Keep only the lines of the material that contain the string "Task", matching case exactly.

____

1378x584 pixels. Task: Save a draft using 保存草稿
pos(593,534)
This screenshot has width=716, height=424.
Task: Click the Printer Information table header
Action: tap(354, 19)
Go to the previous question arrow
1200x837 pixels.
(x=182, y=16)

____

## Full answer
1378x584 pixels. Task: Save a draft using 保存草稿
Task: Click the Printer Information table header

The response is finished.